Exercise details: Transcribe each record exactly, but omit pictures.
Entries supplied START
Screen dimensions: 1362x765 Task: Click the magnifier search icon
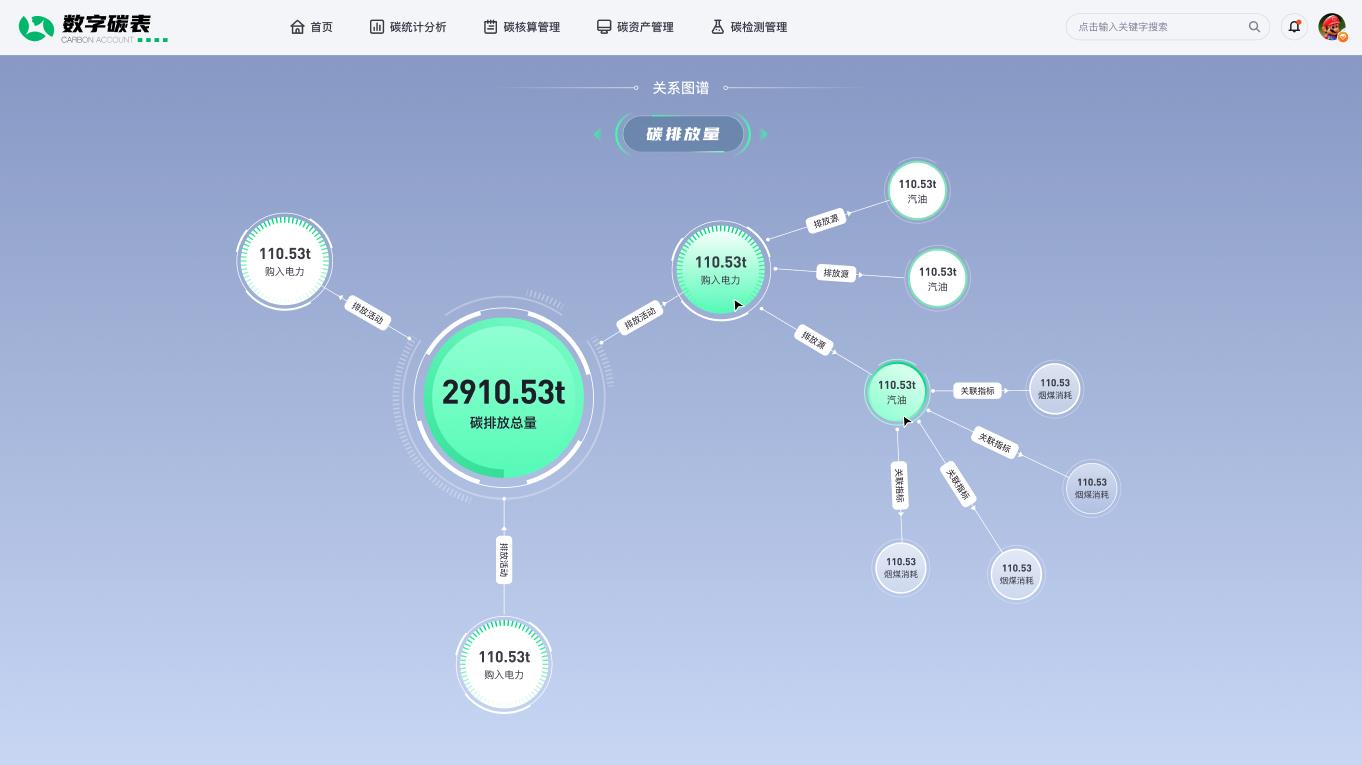pos(1254,27)
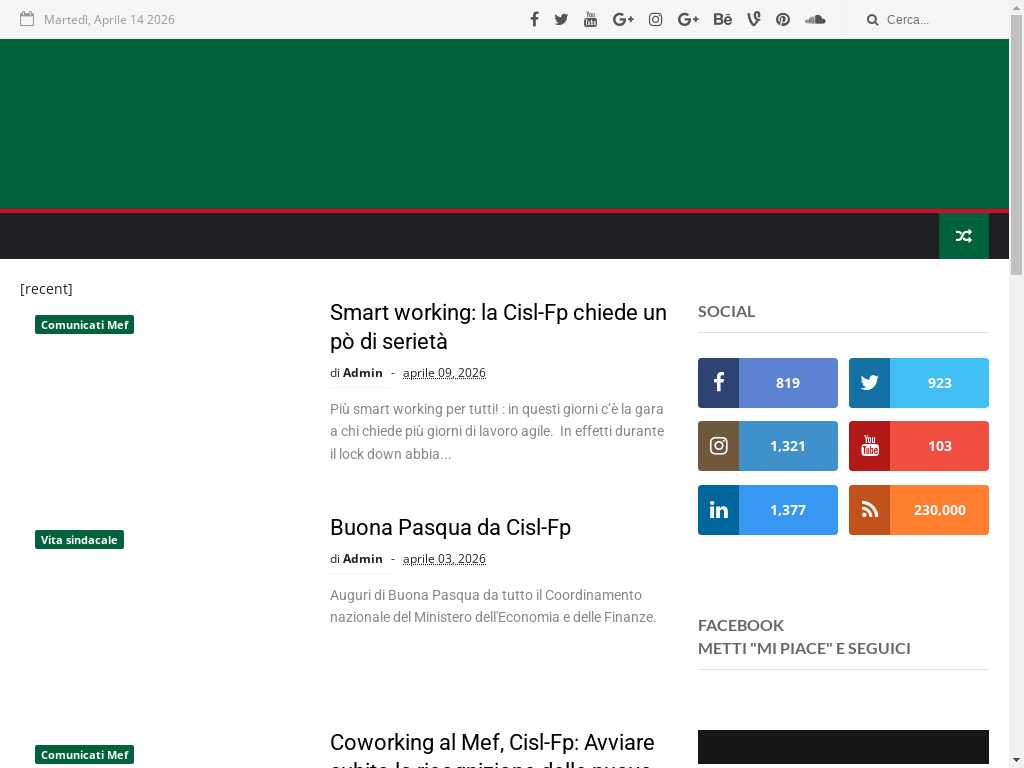Screen dimensions: 1024x768
Task: Click the Instagram icon in top bar
Action: click(655, 19)
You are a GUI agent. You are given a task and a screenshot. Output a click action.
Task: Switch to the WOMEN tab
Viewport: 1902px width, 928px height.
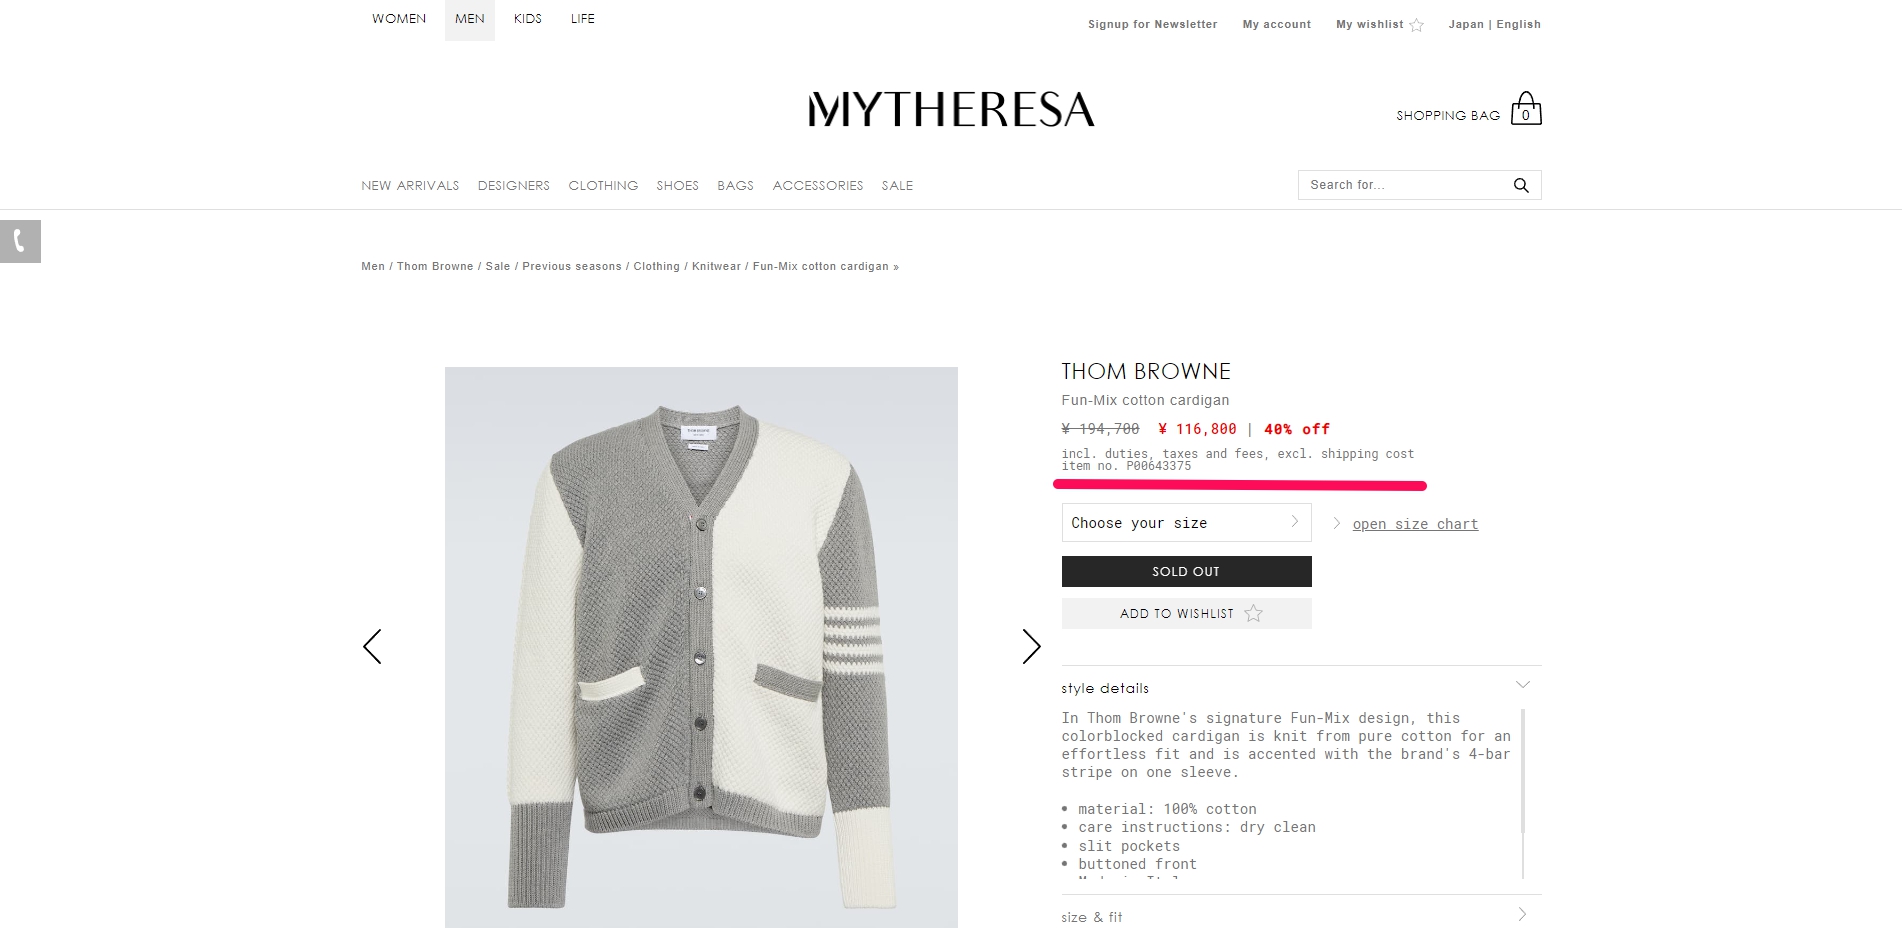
Entries supplied END
The completed task:
Screen dimensions: 1362x765 Task: Click the magnifier search icon
pos(1254,27)
Screen dimensions: 1024x768
Task: Click the Instagram icon in top bar
Action: click(655, 19)
You are a GUI agent. You are given a task and a screenshot. Output a click action.
Task: Switch to the WOMEN tab
Viewport: 1902px width, 928px height.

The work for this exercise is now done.